Ты решил встретиться с ним, чтобы всё переговорить, чтобы спросить, всё ли хорошо, но тебе не пришлось даже писать ему, чтобы узнать, когда он свободен. Он сам освободил время. Для тебя. Он позвонил тебе в дверь и с лёгкой улыбкой поприветствовал тебя, когда ты отворил ему без лишних колебаний. Вы успели заглянуть друг другу в глаза лишь на секунду, но вам этого хватило, чтобы понять многое. Он сразу увидел, как сильно ты за него беспокоишься, по твоим широко раскрытым глазкам и чуть приоткрытому, оголявшему кроличьи зубки, рту.

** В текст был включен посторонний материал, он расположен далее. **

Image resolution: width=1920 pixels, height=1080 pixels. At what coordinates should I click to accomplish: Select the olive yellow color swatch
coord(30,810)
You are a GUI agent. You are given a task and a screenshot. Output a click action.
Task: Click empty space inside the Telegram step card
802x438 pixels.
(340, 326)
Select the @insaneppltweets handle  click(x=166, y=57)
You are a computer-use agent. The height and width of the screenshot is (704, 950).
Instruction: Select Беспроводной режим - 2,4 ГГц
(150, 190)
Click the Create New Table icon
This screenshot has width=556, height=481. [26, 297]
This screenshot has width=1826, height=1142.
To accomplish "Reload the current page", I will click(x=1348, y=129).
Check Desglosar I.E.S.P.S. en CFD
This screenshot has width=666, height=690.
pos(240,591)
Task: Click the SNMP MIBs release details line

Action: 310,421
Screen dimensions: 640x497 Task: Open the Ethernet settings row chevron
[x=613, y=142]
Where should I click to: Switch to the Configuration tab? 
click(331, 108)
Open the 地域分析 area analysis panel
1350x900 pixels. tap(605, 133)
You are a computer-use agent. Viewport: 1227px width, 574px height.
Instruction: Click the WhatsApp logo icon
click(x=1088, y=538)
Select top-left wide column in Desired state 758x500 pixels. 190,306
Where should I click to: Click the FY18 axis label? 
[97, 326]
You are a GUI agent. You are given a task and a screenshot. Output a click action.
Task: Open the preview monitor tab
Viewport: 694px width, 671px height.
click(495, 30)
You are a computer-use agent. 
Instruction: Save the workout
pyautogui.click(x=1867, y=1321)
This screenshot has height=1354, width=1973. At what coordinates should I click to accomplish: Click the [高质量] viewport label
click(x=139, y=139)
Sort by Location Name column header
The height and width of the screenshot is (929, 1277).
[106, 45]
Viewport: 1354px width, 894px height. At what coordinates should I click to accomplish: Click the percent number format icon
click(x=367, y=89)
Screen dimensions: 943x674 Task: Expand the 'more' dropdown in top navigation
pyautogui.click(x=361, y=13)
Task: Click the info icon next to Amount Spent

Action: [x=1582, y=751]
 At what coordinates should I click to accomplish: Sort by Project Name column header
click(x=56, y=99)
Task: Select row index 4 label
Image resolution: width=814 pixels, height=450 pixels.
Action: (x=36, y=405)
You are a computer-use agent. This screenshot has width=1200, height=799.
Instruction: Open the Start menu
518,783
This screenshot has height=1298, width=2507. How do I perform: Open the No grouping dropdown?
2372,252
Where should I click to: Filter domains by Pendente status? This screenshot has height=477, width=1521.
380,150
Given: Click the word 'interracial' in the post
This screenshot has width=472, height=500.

Тебя он вообще часто сравнивал с кроликом — говорил, что ты настолько же мил и лёгок на подъём, и так же сильно любишь овощи, что было чистой правдой. И ты, возможно, посмеялся бы с ним сейчас, потому что он вновь назвал тебя крольчонком, ярко улыбнувшись во все тридцать два. Но всё, что ты мог делать — это вновь и вновь принимать сигналы о помощи, что ты улавливал, смотря на него сверху вниз в прихожей своей квартиры. Глаза — зеркало души, и ты только сейчас в самом деле понял то, как отчетливо видно истинное состояние человека, если заглянуть ему в глаза. Ты видел буквально всё — фиолетового оттенка синяки под глазами, морщинки в уголках век, чуть вздёрнутую вверх бровь, улыбку, что натягивалась через силу, теребившие края футболки руки. Наверное, ты простоял так секунд пять, потому что он склонил голову набок и попытался объяснить, зачем, собственно, пришёл. Он начал бормотать что-то про бумагу, про принтер, про конторы, но ты не слушал его, ты тщательно вглядывался в его бегающие зрачки, раз за разом видя в них такое количество глубокой душевной боли, такую сильную усталость и отсутствие всякого желания жить дальше, что ты не выдержал напора собственной нежности. Ты заключил его в объятия, попросив только об одном: «Не лги мне». «Не лги, что тебе нужны какие-то там бумаги. Я вижу. Я вижу твою боль, хоть я и не знаю, какова её причина». По твоей щеке катилась слеза, вторая, третья, Рукав его футболки был уже влажным, когда он, уткнувшись тебе в плечо, обнял тебя в ответ. Ты крепче сжал его хрупкое тело — слишком свежи были воспоминания о том, как твои кости хрустели в его объятиях, когда теперь его худые бессильные руки едва держались за твою талию. Вот он здесь, такой маленький, беспомощный и хрупкий. Он дал себе обещание продержаться ещё сколько бы там ни было, но его здоровье дало трещину, и единственный, кто теперь несёт на него ответственность — это ты. Его жизнь в твоих руках, Пожалуйста, Не облажайся.